この、何も存在しないような部屋でコーラを開けることの意味についてを考える。レモンの香りも辺りに散らばった。全方位戦略を、そこに、意味もわからないままに感じとる。テスラって一体何だったのかと。脱炭素、環境保護とは?そして、そこで、電車の走り去った先には何があるのだろうと思った。子供の頃、いつも、それを見て、思っていたように。自転車で隣町に行くということすらもそれはかなり大きな冒険だったのだ。僕の中でニューヨークのビルを見上げた時のようだった。それはとてつもない高さだったと思う。街は絶壁の下のようにも思えた。アメリカという巨大なシステムが作り上げた、建造物、そして、横にはタクシーが走った。不思議な煙の上がる、街角の側溝、地下鉄からだったのかもしれない。通りで振り返った、僕は日本にいたというわけだけれど。結局何も、AIに聞いても確かなものは得られなかったと肩を落とすように。学者のような気にさせられ、でもそうではなく、賢者のように思わされたが、よく聞くと愚者だった。
そのことを理解しては、ケンタッキーがなんとなく、食いたかった。あまり、体に良い食い物ではない気がしたけれども。鳥自体は健康に良い脂肪ではある。似たようにもも肉を焼いても得られない何かを夢見た。その製法は唐揚げでも得られない不思議なテイストを獲得していたのだ。あれは、一体何なのだろう。それは、坂を越えた街にあったのかもしれない。中には、忘れかけていた揚げ物の姿。クリスマスには、誰もが食いたくなることだろう。それは自分の持つ欲望を満たすのだ。でも、欲望それ自体の消費として。街は、今日も暮れたのかもしれない。二羽の鳥が連れだって飛んでいた、川。どこからやってきて、どこに行くのか。それは、今日もいたのだけれど。

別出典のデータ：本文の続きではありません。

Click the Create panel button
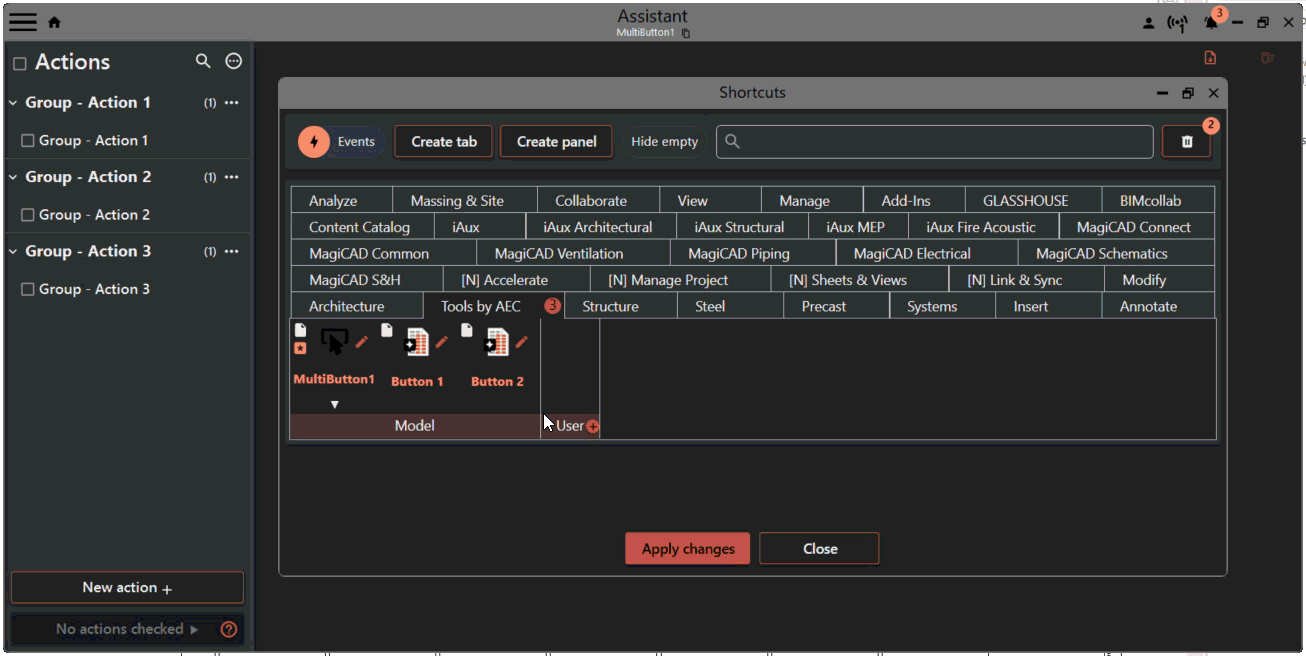Screen dimensions: 1306x656 [556, 142]
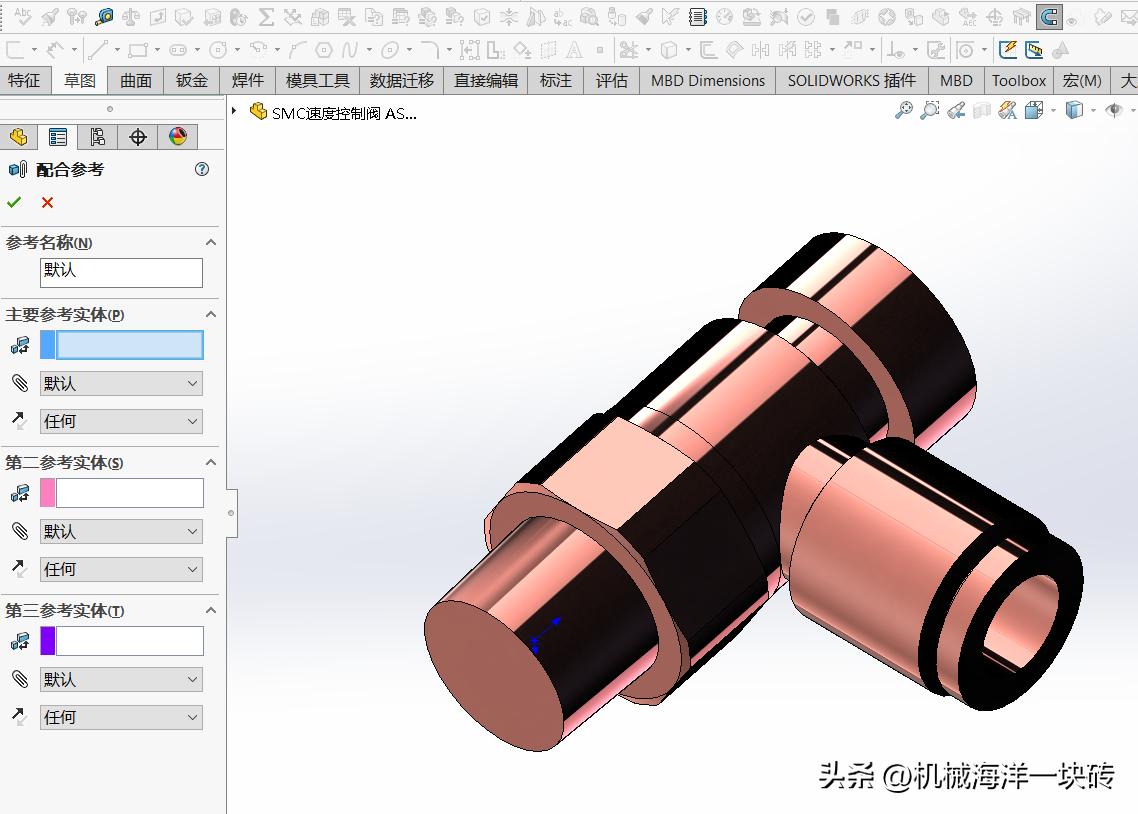1138x814 pixels.
Task: Click the 参考名称 text input field
Action: 121,272
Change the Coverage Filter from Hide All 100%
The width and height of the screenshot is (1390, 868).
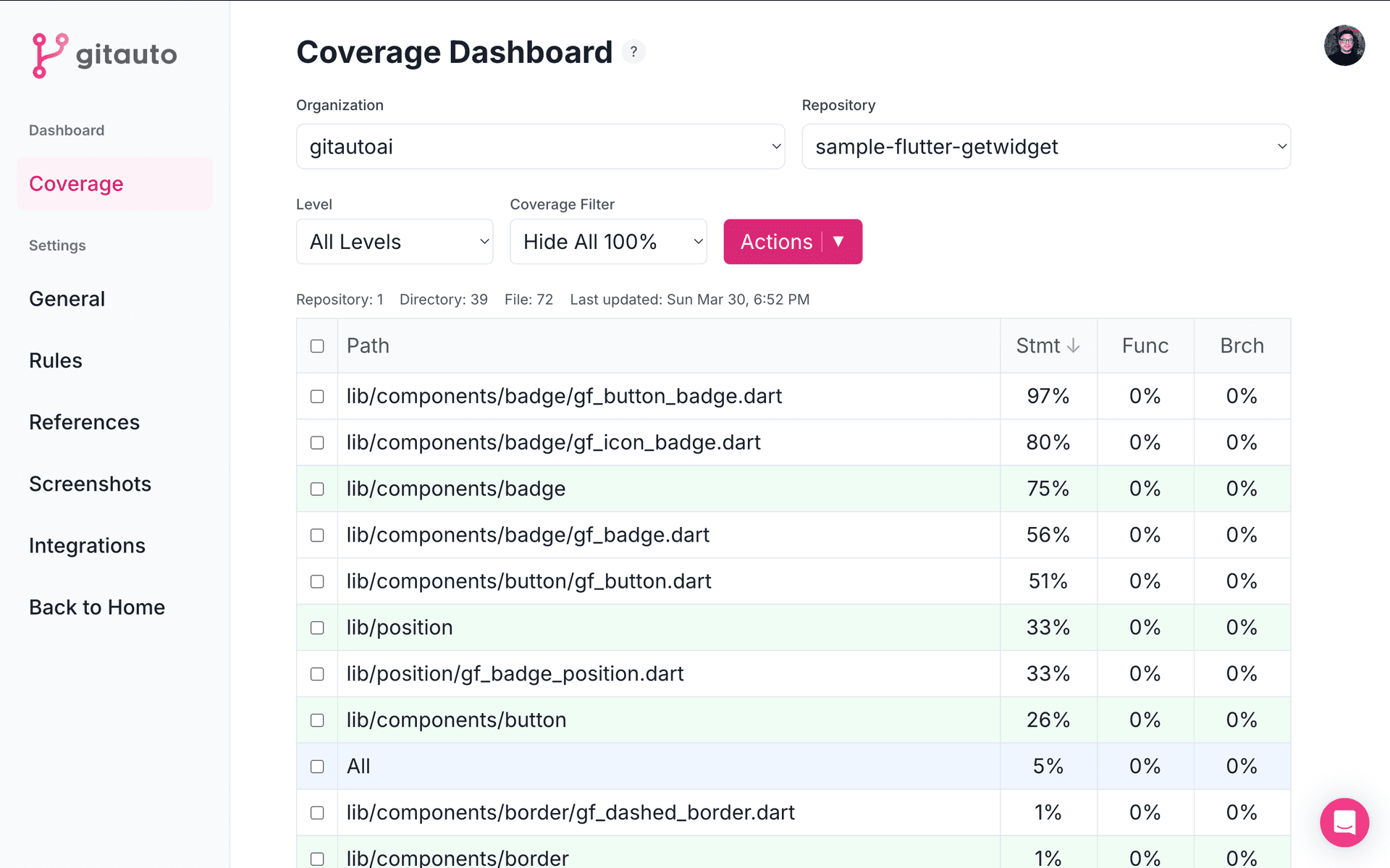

そして、アパートの前の自転車が傾いていたのを直した。あまり冬は乗っていなかった。木の葉が、カゴに少し積もった。たぶん、僕のここで生きた意味なのかもしれない。そうではないとしたら、なんだろう、嗜みなのか。ただ、心を満たしただけの。きっと、90年代のようなカオスな時代はもう来ない。そう思いながらエレキギターの曲を聴いた。正しいことは否定されてきた、誰が何を言っても。あの頃はそんな時代でもあった気がする。どこかに行こう、きっとそこには求めていたものがあると信じているから。